Exercise:
In the stretch of rows from the line containing "This screenshot has width=792, height=645." through the line containing "tap(337, 230)", replace "screenshot" with "image" everywhere and write those lines out again otherwise unchanged, leaving out the pictures.

Dataset extract:
────
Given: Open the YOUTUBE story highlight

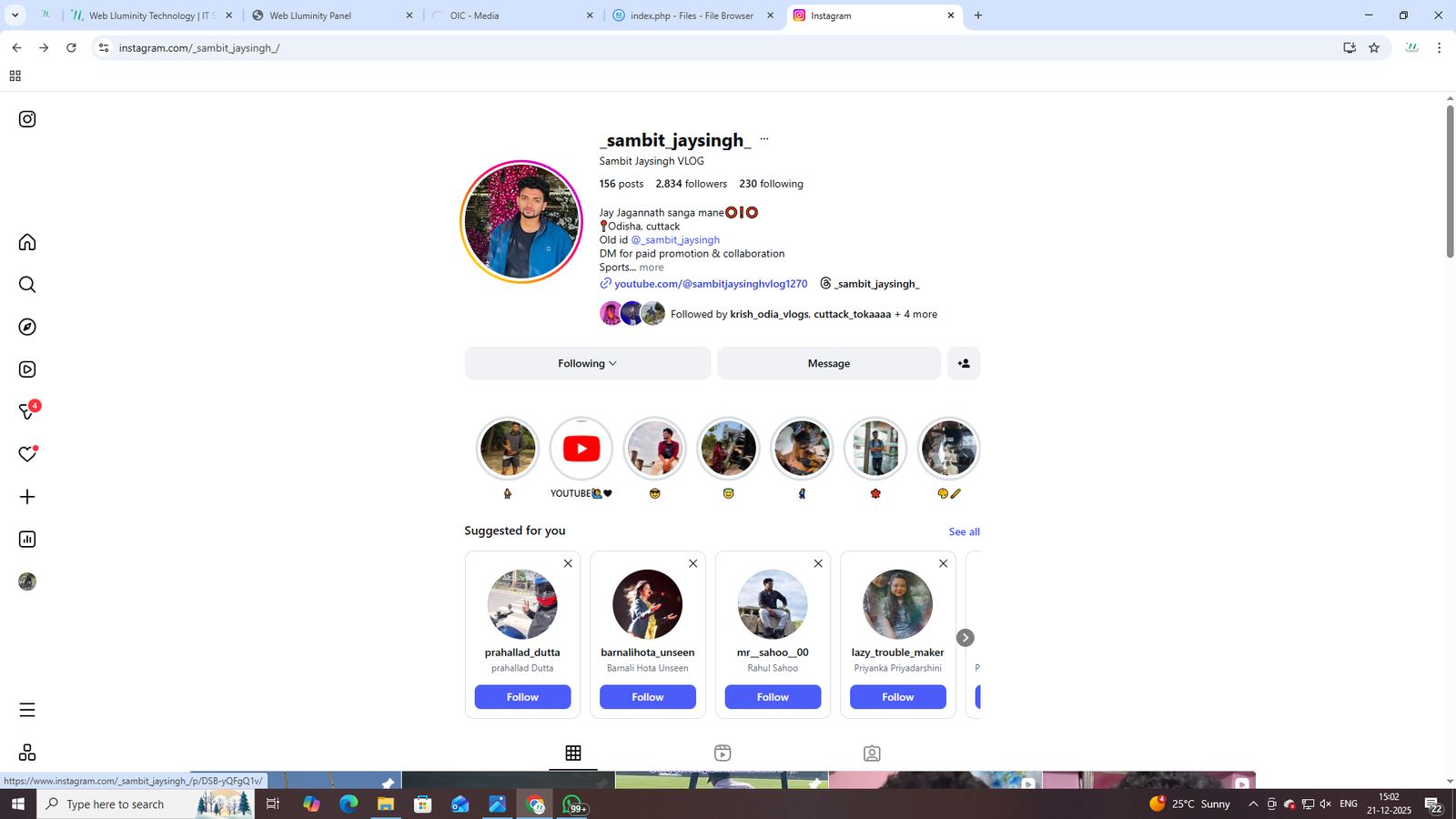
────
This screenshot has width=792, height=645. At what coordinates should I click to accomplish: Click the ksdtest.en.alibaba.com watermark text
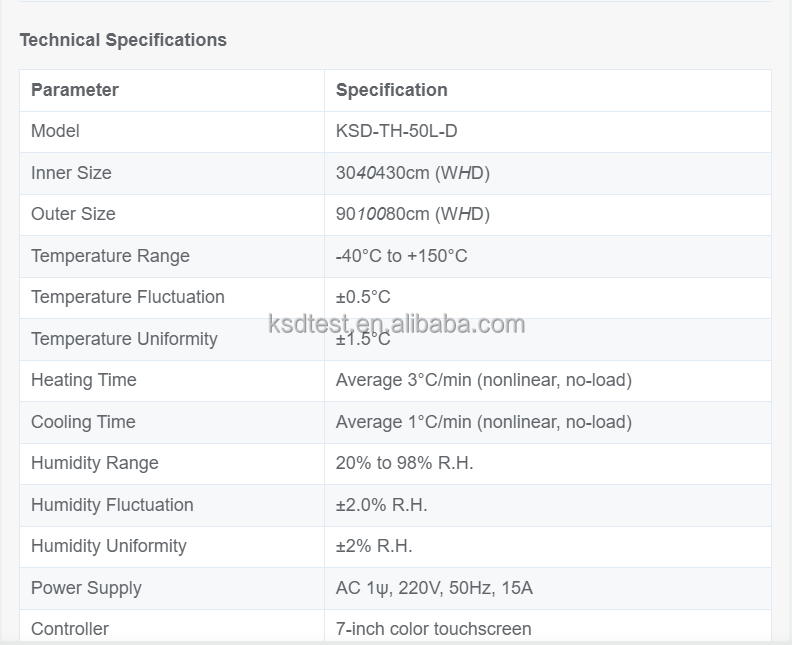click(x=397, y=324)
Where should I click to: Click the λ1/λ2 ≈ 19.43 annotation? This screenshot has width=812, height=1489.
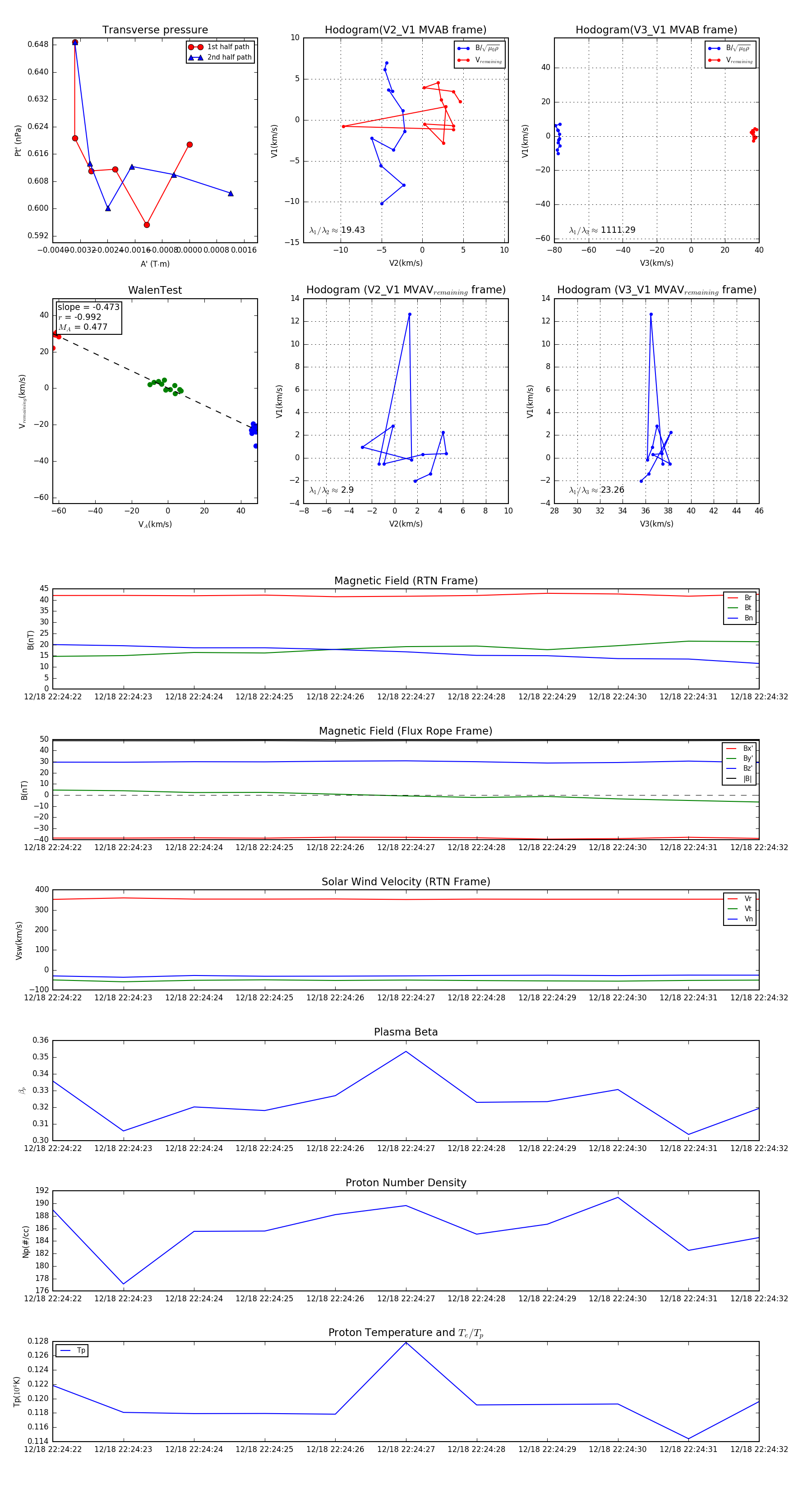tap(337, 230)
────
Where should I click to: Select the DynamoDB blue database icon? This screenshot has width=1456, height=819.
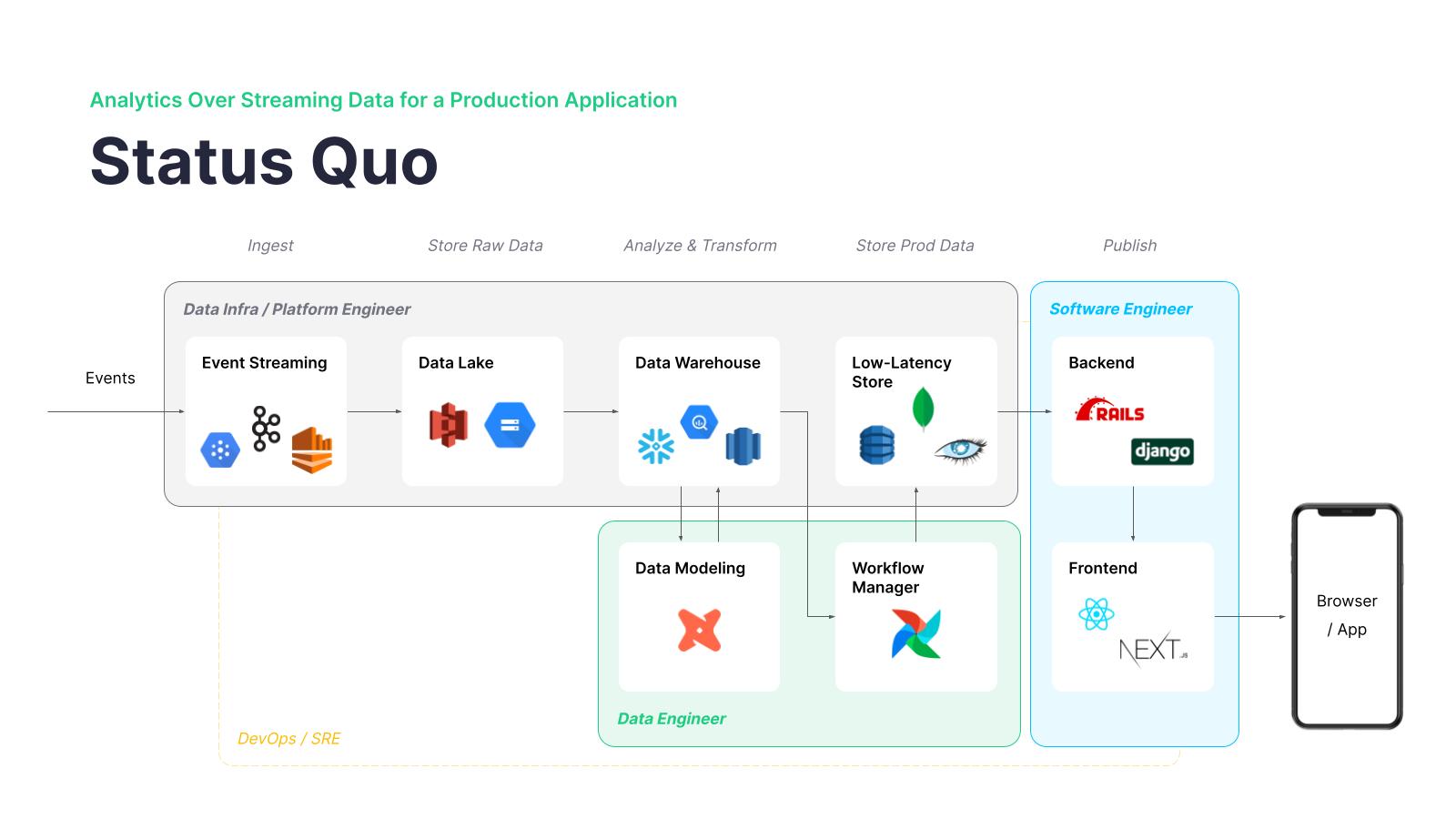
────
Response to the task:
This image has width=792, height=645. At what coordinates should I click to accomplish: Click the ksdtest.en.alibaba.com watermark text
click(x=397, y=324)
Where should I click to: Click the λ1/λ2 ≈ 19.43 annotation? This image has width=812, height=1489.
tap(337, 230)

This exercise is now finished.